ちょっとタイトルがおかしなことに……orz

まっことお久しぶりでございます。何ヶ月ぶり? 三ヶ月ぶり!!!

とりあえず一本だけお話ができあがりましたので投下……連チャンにしたかったんですけどね。もう無理ですあばばばば


 異変はゆっくりと、しかし確実に起こった。

 綺麗にたたまれた布を両手に抱えて、滑るようにして廊下を歩いていた女官は、自分が通り過ぎようとしている廊下の中央にぼんやりと赤い光が宿るのを見て、ぴたりと足を止める。それが何なのかは皆目見当もつかなかったが、とにかく、『恐ろしい』。

 と、女官が見ているなかで、光がはじけた。


「ッッッ!!?」


 そこに、光と入れ替わるようにして現れた者たちを目の当たりにして、女官は腰を抜かす。壁に背を預け、ずるずるとへたり込んでしまう。

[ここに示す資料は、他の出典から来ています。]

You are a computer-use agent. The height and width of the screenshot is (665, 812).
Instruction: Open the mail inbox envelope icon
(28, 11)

 まず目に入ったのは、銀髪赤眼の美丈夫。だが、異様に血の気のない白い肌、そして尖った耳の形から彼が人間ではないことがうかがえる。

 そして、彼の後ろには彼と同じくらい美しい容姿の男女が数名、それと人の身体に山羊の頭をした悪魔、腐りきった肉を布きれで覆っているゾンビたち、足を引きずっている艶めかしいドレス姿の女性……さらに、彼らの周囲を十数の淡い光が漂っている。

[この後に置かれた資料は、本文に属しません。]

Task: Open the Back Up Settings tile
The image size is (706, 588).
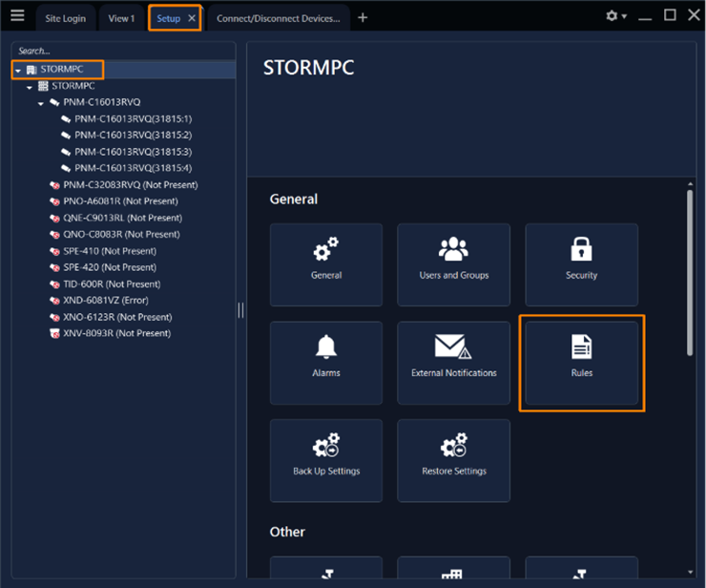Action: (326, 460)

 先頭に立つ美丈夫は、ちらりと廊下の端で腰を抜かしている女官を見やった。瞬間彼女は、ひっ、と悲鳴を口からもらす。しかし、その頃には彼らは堂々とした足取りで、廊下を真っ直ぐに、女官を無視して歩いて行った。


「哀れで愚かしい。……では、行くぞ」




※ ※ ※




 玉座の間に集まる王や王妃、重鎮たちの間に瞬く間に広がる情報。それは防御結界による城の警護を任される神官たちからの緊急報告であった。


「城内に魔族の反応を確認!?」

「転移だと、神力の濃度がもっとも高いこの王都に……」

「気配が大きすぎて……おそらくは、さ、最上級……」

「馬鹿馬鹿しい!!!」


 報告に来た神官長は、顔色を無くしたまま、必死にこぼれ落ちる汗を拭いながら、震える口で訴える。

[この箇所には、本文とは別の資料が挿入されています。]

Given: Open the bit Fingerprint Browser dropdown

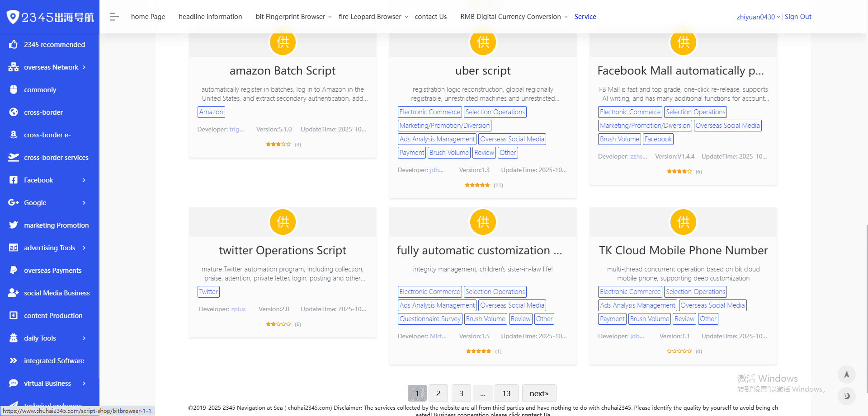Looking at the screenshot, I should [x=293, y=17].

「それと、へ、陛下……防御結界の主要装置五つのうち三つの反応がありません。残る二つにも、わたくしの名で増援の神官、騎士を派遣してはおりますが、連絡がございません」

「……そうか」


 苦々しい表情で額を押さえ、もはやそれしか言うことのできない国王の隣で、王妃は唇を噛み、目を見開いて全身を震わせていた。自身が生活するこの城の中に、存在全てが厭わしい魔族がいると思うと、今にもヒステリックに叫びたいに違いない。


「ヤツらの狙いは、やはり……」

「は、結界に向かわれた騎士団が回収してきたという、最上級魔族」


「その、奪還しか思いつかないだろう?」


 玉座の間の荘厳な扉が、一瞬で吹き飛んだ。その轟音は、その場に集まっていた人間たちを強行の渦にたたき落とすには、十分すぎるものだった。


「五月蠅い。黙れ」


 阿鼻叫喚の室内に向けて、怜悧な声が響き渡る。すると、パニックに陥って絶叫をあげていた人間たちは一人残らず、口を閉ざして目を剥いた。そして、慌てて手で口をひっかくような動作をするが、口は開かず声も出せなければ、息もできない。やがて、そのままばたばたと意識を失うものが出てきた。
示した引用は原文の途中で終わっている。